It can be a thin line between press coverage and PR—at least, for some publications. The Intercept has posted a look at the way some outlets, such as The Hill and The Economist, are offering national convention promotional packages to political operators including access to their journalists and their readership for prices in five and six figures. Political bigwigs who pony up the fees can take advantage of these special packages during the Democratic and Republican National Conventions.

“There are a lot of ethical red flags here,” says Jim Naureckas, editor of the journalism watchdog group Fairness and Accuracy in Reporting. Naureckas notes that for The Hill to refer “to the interviews as ‘earned media’ — that is, as opposed to advertising — raises the question of whether these advertorials will even be distinguished from news coverage in the fine print. If so, The Hill is operating as a straight-up PR agency.”

I’m not exactly a stranger to the idea of journalistic quid-pro-quo. As noted, I’ve received free samples of a few inexpensive products to review on TeleRead (though I’m always careful to make clear when that’s the case). Also, I’ve been able to get into otherwise expensive conventions like Gen Con and BookExpo America on special discounted press pass rates. But I try not to let that affect my coverage of the events in question.

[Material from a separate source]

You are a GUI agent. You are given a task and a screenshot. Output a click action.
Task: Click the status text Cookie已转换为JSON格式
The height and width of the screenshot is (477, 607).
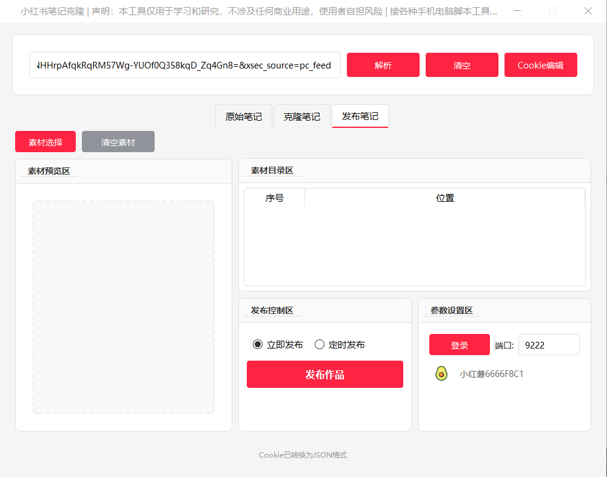303,455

But when I see things like this, with fairly major-name journalistic institutions effectively selling coverage, it makes me wonder whatever happened to journalistic integrity. Is it the same thing that’s happened to the integrity of the political process overall, when we see laughable political candidates like Donald Trump taken seriously in the US, and laughable political movements like Brexit taken seriously in the UK?

I expect the majority of respected journalistic institutions, like The New York Times or The Washington Post, would blanch at the idea of prostituting their news coverage—but how can readers tell the difference from the outside?